PROBLEM SET:
(1) In the article on the Harper fellowships, how many of the nine Physical Sciences Division students chosen for the fellowship come from UChicago CS?
(2) Reproduce, word for word, the part of the article on the Harper fellowships that opens with the words containing "UChicago CS Students" and closes with "2022-23 academic year.".
(3) Carry on the article about the Harper fellowships from the point where it stops.

DOCUMENT PASSAGE:
Content starts

UChicago CS Students Emily Wenger and Xu Zhang Receive Harper Fellowships
The William Rainey Harper Dissertation Fellowship is the highest honor awarded to UChicago graduate students, given each year to recognize the significant achievement and professional promise of chosen PhD candidates.
This year, two of the nine students chosen from the UChicago Physical Sciences Division for the Harper fellowship come from UChicago CS. Emily Wenger, advised by Professors Ben Zhao and Heather Zheng, and Xu Zhang, advised by Assistant Professor Junchen Jiang, will each receive a stipend to support the completion of their doctoral degree in the 2022-23 academic year.
Both Wenger and Zhang’s research reflect the multifaceted expertise of the Department of Computer Science, combining methods from machine learning, privacy and security, networks, systems, and human-computer interaction into innovative new discoveries and applications.
Agency in an AI-Driven Society
Whether we realize it or not, artificial intelligence touches upon more and more of our online and offline lives. As part of SAND Lab, Emily Wenger builds tools that give people more control over how their data is used by ever more pervasive neural network models that threaten civil liberties and privacy.
Her work on Fawkes, an algorithm and software tool that “cloaks” people’s images from being used in facial recognition models, received international media attention. More recently, she has published a paper exploring the threat of speech synthesis models that can clone an individual’s voice. Wenger’s research led to an invite to co-curate a museum exhibit for the Detroit Science Gallery on surveillance and privacy, where she learned about artistic perspectives on the topic.
“The question of how data and the world interact has always been of interest to me,” Wenger said. “I enjoy asking questions about certain uses and misuses of machine learning systems and seeing if there are ways that we can give people more agency over how those systems are used, and in particular, how their data is being used in those systems.”
Despite the complications of the pandemic, Wenger described her time at UChicago CS as “welcoming and supportive,” preparing her for a future career in research.

Content ends

EXTRACTED DATA:
Content starts

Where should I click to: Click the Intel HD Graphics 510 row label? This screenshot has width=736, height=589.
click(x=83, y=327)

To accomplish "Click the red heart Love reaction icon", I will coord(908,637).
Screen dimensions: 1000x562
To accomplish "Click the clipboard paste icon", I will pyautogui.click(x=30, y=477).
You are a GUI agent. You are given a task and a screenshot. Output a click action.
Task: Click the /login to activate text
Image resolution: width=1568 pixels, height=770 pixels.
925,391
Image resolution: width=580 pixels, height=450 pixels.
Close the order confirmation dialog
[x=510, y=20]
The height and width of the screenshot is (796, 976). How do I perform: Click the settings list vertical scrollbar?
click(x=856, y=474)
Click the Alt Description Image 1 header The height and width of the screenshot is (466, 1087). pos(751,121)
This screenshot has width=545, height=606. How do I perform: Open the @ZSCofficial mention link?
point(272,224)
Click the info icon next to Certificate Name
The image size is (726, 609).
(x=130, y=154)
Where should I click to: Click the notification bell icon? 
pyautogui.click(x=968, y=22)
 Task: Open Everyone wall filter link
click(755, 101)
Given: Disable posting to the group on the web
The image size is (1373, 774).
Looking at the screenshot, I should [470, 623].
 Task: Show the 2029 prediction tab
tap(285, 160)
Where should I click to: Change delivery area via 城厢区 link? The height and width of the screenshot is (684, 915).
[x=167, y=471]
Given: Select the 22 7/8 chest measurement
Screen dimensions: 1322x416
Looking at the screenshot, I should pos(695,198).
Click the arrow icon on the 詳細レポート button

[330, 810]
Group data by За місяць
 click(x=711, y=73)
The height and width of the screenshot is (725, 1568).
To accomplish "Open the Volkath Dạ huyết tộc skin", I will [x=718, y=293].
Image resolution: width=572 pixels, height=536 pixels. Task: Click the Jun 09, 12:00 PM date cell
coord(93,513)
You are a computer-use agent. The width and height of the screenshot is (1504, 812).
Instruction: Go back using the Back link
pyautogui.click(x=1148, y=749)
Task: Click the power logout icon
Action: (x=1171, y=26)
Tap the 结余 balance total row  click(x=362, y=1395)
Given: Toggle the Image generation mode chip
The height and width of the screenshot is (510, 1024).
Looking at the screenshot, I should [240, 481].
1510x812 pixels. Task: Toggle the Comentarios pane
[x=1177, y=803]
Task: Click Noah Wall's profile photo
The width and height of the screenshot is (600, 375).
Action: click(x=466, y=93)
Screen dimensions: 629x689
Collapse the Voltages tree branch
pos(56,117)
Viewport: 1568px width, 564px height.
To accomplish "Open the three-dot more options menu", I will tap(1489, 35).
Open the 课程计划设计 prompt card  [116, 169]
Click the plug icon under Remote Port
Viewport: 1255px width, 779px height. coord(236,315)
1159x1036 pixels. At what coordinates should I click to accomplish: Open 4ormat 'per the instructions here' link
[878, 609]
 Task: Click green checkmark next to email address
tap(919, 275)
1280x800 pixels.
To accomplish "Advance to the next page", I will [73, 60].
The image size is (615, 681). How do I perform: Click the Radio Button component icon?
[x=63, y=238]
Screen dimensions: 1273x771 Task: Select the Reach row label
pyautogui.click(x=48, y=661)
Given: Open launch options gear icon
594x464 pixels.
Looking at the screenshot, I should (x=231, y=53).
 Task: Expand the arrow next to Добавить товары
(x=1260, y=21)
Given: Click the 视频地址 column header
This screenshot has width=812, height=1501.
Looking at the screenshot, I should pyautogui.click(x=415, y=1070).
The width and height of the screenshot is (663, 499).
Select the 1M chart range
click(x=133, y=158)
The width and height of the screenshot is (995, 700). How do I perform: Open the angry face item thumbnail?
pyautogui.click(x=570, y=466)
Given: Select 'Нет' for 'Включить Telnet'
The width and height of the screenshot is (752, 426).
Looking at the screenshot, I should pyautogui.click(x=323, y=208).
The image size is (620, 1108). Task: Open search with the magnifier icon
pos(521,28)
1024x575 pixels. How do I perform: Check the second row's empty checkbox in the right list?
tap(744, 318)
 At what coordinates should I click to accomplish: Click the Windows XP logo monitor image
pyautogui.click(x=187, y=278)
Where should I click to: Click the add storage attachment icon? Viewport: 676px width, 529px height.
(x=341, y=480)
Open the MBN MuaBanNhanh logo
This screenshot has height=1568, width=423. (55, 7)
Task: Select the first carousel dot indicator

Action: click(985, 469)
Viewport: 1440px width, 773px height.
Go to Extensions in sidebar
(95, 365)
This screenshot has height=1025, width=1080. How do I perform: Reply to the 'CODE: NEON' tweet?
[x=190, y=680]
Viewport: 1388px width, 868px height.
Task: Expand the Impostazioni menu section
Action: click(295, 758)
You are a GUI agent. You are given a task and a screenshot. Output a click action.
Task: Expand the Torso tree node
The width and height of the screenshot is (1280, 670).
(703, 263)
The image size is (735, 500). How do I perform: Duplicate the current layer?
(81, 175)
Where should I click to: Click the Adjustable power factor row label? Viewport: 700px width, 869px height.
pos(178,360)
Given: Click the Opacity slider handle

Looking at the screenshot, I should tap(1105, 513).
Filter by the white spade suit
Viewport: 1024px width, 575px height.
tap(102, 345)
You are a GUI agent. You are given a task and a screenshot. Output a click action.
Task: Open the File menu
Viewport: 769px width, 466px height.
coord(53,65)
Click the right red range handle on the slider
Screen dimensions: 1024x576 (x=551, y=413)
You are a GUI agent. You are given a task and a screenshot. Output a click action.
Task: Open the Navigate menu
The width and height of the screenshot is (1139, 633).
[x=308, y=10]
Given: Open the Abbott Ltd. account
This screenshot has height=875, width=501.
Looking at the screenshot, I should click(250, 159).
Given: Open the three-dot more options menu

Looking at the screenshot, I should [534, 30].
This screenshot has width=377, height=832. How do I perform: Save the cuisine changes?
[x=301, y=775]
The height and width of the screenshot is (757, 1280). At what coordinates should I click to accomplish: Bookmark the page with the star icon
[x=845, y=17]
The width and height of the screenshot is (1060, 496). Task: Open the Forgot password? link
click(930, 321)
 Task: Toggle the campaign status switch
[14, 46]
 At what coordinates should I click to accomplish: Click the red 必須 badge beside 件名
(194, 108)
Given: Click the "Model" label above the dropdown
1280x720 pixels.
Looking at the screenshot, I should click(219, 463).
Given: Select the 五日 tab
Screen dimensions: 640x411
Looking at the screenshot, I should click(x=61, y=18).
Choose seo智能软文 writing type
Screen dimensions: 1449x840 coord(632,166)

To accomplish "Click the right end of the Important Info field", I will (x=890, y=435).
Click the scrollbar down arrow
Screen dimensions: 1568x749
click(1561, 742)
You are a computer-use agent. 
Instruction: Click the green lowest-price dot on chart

Content ends

ANSWERS FOR THE TASKS:
(1) Two

(2)
UChicago CS Students Emily Wenger and Xu Zhang Receive Harper Fellowships
The William Rainey Harper Dissertation Fellowship is the highest honor awarded to UChicago graduate students, given each year to recognize the significant achievement and professional promise of chosen PhD candidates.
This year, two of the nine students chosen from the UChicago Physical Sciences Division for the Harper fellowship come from UChicago CS. Emily Wenger, advised by Professors Ben Zhao and Heather Zheng, and Xu Zhang, advised by Assistant Professor Junchen Jiang, will each receive a stipend to support the completion of their doctoral degree in the 2022-23 academic year.

(3)
“It’s just provided a welcoming open space, full of great natural light and all the tools that I need to do my job,” Wenger said. “I’ve really appreciated the support that I’ve received through fellowships and through the personnel. It’s been a really positive experience.”
Adding Human Perception to the Optimization Loop
When computer scientists talk about optimizing an application, they’re usually aiming for technical targets: faster performance, more efficient use of resources, or fewer errors. With his advisor Jiang, Xu Zhang has worked on adding a human factor to those metrics, bringing the quality of user experience into improving internet applications such as video streaming.
This concept of perception-driven optimization collects data from the users of applications and learns from their experience to determine how the application delegates resources. For example, a video streaming codec may sacrifice video quality to avoid buffering interruptions during a sports broadcast, based on feedback that viewers would prefer an unbroken feed to missing key moments.
“Systems-centric optimizations are not necessarily aligned with improvements in user perception,” Zhang said. “Users might perceive the same system metric in different ways. So we have to profile how users feel about these different metrics, and then optimize the space of metrics that this user is most sensitive to.”
The work led Zhang to collaborate with additional UChicago CS faculty, such as assistant professor Marshini Chetty, as his research spread beyond traditional networking topics.
“The biggest help I got from the department is that we have a lot of faculty from different areas,” Zhang said. “This kind of research combines knowledge about networks as well as human-computer interaction, to study how the users perceive those system metrics. This was pretty new to me, and if I had any questions, I could very quickly find the right faculty to ask, to help improve my projects.”